La Unión Europea despide el año con la sensación de que ha dado pasos muy importantes para afianzar la moneda común. No obstante, a pesar del trabajo hecho, se trata de un rediseño en el que no hay un modelo claro, más allá de tejer los mimbres de una unión fiscal, bancaria y económica. Sobre todo, el elemento más importante de esta operación sin concluir es político, ganar la confianza de los ciudadanos en las instituciones, europeas y nacionales.
El Gobierno de Berlín mira con mucha atención a Francia, el país más reacio a transferir nuevos poderes a Bruselas para proseguir la remodelación. Pero el primer temblor de tierra está a la vuelta de la esquina, con las próximas elecciones griegas. Si el partido Syriza alcanza el poder habrá que hacer algo más que contener la respiración. Esta formación populista y con origen en la extrema izquierda ha ido edulcorando su mensaje, pero no renuncia a impagar la montaña de deuda pública griega.
También abandonaría la senda de reformas y de contención del gasto por la que ha caminado con gran valor el primer ministro popular, Antonis Samaras. La pregunta entonces será si la cola vuelve a mover el perro, es decir, si se deja que las dificultades de un aparte muy pequeña de la zona euro condicionen el futuro de la Unión Europea, hasta el punto de arrojarla a una nueva crisis existencial.

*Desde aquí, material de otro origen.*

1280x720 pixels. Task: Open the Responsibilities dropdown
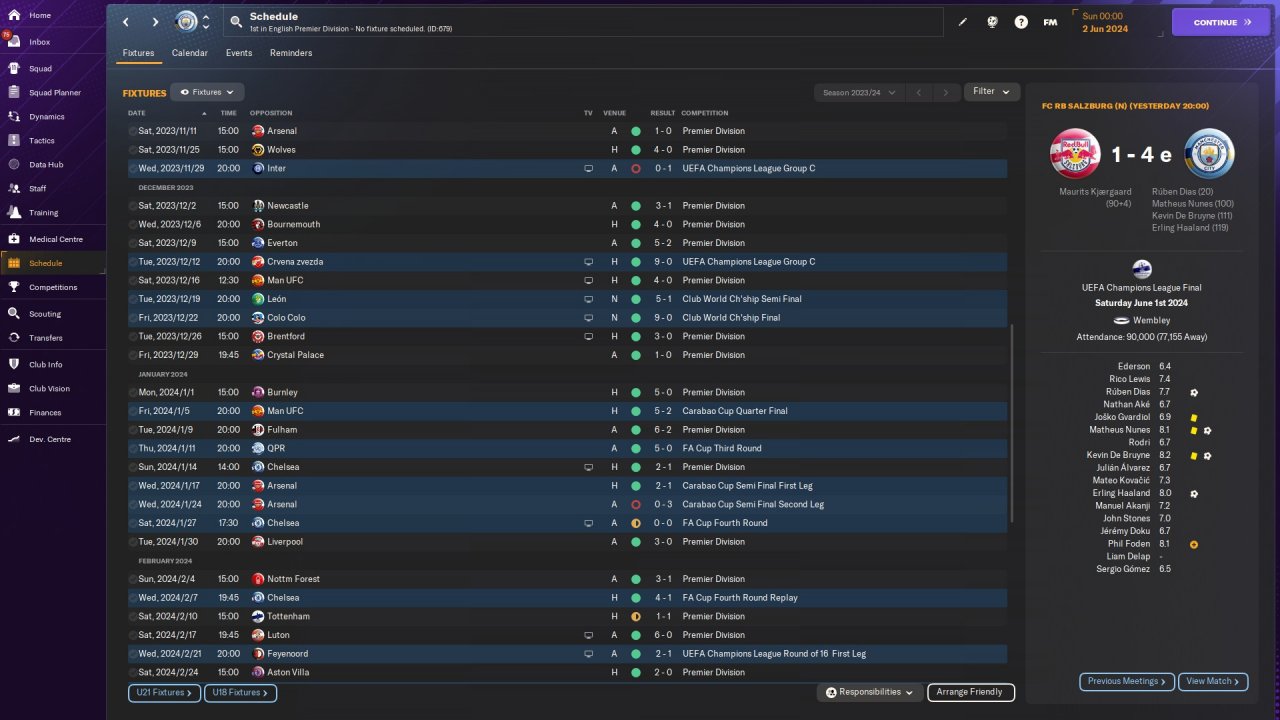pyautogui.click(x=869, y=692)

Durante los primeros años de la crisis, el diagnóstico fue equivocado: se decía que Grecia, Irlanda, Portugal o España eran el problema, hasta que por fin se admitió que la cuestión central consistía en la arquitectura fallida de la Unión Monetaria, que hacía vulnerable al conjunto, por la falta de instituciones y de instrumentos para gestionar el mal tiempo. La gobernanza europea ha sido reforzada a tiempo y el Banco Central Europeo sabe lo que tiene que hacer, pero la Unión debería hacer más explícito su proyecto político al afrontar el primer test del año 2015 sobre la gobernabilidad del euro.